# REQUIRED WORK:
Of the lines listed below, return exactly those that run from the line containing "Image resolution: width=1069" through the line containing "Given: Tap the Inicio tab label", both included.

Entries taken from a collection
####

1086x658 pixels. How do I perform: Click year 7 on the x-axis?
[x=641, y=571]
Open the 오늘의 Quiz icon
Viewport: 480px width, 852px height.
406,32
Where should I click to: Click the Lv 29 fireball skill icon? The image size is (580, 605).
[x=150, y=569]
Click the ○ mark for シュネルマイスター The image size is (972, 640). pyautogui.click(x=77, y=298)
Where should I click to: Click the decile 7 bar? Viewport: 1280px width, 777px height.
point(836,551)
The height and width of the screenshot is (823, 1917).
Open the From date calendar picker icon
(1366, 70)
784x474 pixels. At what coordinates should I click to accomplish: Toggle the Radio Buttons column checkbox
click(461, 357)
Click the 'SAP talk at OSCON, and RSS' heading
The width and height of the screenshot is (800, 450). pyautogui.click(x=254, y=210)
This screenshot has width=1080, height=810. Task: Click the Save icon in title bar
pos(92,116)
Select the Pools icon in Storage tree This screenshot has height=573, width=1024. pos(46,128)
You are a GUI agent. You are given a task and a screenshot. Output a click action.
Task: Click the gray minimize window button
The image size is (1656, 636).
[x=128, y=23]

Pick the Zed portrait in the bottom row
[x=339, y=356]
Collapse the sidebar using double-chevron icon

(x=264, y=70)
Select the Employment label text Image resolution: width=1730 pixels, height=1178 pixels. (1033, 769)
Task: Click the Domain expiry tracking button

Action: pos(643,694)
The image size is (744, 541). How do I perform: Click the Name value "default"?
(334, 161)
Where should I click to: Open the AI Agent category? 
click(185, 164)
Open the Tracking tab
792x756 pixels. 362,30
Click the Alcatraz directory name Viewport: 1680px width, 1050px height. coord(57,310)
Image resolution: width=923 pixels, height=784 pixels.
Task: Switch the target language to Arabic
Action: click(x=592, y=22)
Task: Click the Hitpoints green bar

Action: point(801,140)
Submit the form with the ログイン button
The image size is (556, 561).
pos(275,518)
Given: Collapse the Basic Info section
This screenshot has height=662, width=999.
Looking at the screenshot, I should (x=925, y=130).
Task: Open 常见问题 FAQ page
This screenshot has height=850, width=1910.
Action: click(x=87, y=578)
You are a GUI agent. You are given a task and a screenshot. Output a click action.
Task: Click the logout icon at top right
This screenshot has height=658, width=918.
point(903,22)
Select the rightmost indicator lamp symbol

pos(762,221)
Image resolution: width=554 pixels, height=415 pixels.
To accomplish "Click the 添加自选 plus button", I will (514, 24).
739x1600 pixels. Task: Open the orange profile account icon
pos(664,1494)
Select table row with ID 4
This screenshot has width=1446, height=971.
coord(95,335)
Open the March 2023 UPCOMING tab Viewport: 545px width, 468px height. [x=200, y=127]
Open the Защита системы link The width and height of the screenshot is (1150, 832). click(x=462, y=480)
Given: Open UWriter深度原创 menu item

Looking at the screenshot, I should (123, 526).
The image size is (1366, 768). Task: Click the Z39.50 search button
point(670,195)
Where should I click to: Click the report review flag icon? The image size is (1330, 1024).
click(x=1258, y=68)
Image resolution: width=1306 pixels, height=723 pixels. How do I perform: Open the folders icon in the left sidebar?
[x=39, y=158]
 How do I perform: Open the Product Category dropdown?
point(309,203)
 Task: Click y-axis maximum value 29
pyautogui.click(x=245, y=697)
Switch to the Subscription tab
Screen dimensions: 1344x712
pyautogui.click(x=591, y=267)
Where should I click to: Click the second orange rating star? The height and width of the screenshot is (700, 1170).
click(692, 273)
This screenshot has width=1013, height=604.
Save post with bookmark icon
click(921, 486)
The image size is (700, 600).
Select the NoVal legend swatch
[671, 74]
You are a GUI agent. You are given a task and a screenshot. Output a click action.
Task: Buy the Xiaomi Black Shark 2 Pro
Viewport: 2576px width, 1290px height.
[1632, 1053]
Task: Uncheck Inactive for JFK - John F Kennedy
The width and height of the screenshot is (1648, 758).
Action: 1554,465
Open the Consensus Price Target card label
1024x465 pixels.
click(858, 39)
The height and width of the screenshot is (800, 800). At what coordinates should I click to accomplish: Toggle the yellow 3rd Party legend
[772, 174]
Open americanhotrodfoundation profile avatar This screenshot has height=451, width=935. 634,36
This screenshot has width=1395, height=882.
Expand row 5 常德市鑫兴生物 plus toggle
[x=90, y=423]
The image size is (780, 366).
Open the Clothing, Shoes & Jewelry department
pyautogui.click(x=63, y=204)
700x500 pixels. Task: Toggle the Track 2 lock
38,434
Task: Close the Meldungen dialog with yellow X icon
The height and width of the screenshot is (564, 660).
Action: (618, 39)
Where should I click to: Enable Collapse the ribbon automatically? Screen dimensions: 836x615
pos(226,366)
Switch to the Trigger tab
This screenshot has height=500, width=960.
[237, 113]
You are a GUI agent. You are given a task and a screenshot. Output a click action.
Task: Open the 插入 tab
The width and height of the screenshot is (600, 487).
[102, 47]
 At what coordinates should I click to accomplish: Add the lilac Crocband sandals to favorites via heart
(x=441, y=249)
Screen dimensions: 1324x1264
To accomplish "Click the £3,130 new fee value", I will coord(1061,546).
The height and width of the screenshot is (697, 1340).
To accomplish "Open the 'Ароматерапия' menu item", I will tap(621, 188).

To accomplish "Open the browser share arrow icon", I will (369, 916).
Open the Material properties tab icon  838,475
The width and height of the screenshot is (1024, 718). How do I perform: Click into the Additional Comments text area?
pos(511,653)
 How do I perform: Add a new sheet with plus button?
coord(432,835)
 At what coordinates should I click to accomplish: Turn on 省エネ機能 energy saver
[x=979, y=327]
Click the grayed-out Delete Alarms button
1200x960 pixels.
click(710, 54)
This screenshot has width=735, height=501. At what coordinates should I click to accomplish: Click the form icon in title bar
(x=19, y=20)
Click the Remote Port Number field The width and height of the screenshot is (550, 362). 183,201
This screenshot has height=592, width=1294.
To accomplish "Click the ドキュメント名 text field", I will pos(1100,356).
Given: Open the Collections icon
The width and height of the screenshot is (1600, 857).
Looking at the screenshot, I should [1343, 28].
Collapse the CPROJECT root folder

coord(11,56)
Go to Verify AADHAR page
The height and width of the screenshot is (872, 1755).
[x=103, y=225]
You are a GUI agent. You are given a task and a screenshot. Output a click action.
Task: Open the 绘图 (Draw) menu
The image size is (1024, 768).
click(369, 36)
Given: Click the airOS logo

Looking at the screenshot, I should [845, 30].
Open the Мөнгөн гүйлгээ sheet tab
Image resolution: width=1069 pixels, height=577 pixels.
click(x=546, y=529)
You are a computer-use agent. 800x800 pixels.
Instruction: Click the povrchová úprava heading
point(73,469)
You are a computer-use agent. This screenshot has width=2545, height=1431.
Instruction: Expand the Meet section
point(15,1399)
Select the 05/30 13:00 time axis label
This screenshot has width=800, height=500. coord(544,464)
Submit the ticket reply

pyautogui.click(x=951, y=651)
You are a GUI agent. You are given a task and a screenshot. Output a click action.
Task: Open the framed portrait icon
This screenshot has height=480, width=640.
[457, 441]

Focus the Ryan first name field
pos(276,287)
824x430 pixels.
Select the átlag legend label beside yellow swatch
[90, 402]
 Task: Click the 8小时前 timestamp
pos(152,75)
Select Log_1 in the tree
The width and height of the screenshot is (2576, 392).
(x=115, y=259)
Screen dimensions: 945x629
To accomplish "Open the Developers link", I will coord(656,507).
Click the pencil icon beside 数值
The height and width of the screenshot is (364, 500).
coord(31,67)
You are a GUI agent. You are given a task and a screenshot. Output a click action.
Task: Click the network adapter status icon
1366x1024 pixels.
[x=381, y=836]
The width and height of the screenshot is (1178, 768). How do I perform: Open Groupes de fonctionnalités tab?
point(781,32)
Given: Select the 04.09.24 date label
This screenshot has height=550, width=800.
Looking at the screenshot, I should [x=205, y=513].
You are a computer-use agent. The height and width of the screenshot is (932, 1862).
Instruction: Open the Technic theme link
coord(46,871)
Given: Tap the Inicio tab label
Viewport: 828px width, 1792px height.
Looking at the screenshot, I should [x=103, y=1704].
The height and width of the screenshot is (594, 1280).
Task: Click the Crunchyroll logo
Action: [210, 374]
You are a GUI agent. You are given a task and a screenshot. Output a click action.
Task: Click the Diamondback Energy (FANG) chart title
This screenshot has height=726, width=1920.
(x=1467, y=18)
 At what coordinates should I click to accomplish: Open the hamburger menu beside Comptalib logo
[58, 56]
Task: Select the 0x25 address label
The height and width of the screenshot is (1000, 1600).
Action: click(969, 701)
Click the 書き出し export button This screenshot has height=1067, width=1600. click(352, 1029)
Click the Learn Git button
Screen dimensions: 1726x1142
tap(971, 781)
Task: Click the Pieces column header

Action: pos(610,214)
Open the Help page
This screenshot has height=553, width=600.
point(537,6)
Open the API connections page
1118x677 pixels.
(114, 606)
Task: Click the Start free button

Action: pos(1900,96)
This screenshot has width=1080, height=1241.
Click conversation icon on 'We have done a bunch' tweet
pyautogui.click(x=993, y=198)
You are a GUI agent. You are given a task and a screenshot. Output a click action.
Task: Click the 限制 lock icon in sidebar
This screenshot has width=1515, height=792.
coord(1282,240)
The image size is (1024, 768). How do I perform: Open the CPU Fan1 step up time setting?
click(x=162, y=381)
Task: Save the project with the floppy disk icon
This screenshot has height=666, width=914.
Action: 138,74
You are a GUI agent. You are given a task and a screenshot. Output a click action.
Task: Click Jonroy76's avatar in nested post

####

# TASK RESPONSE:
Image resolution: width=1069 pixels, height=577 pixels.
click(x=546, y=529)
You are a computer-use agent. 800x800 pixels.
Instruction: Click the povrchová úprava heading
point(73,469)
You are a computer-use agent. This screenshot has width=2545, height=1431.
Instruction: Expand the Meet section
point(15,1399)
Select the 05/30 13:00 time axis label
This screenshot has width=800, height=500. coord(544,464)
Submit the ticket reply

pyautogui.click(x=951, y=651)
You are a GUI agent. You are given a task and a screenshot. Output a click action.
Task: Open the framed portrait icon
This screenshot has height=480, width=640.
[457, 441]

Focus the Ryan first name field
pos(276,287)
824x430 pixels.
Select the átlag legend label beside yellow swatch
[90, 402]
 Task: Click the 8小时前 timestamp
pos(152,75)
Select Log_1 in the tree
The width and height of the screenshot is (2576, 392).
(x=115, y=259)
Screen dimensions: 945x629
To accomplish "Open the Developers link", I will coord(656,507).
Click the pencil icon beside 数值
The height and width of the screenshot is (364, 500).
coord(31,67)
You are a GUI agent. You are given a task and a screenshot. Output a click action.
Task: Click the network adapter status icon
1366x1024 pixels.
[x=381, y=836]
The width and height of the screenshot is (1178, 768). How do I perform: Open Groupes de fonctionnalités tab?
point(781,32)
Given: Select the 04.09.24 date label
This screenshot has height=550, width=800.
Looking at the screenshot, I should [x=205, y=513].
You are a computer-use agent. The height and width of the screenshot is (932, 1862).
Instruction: Open the Technic theme link
coord(46,871)
Given: Tap the Inicio tab label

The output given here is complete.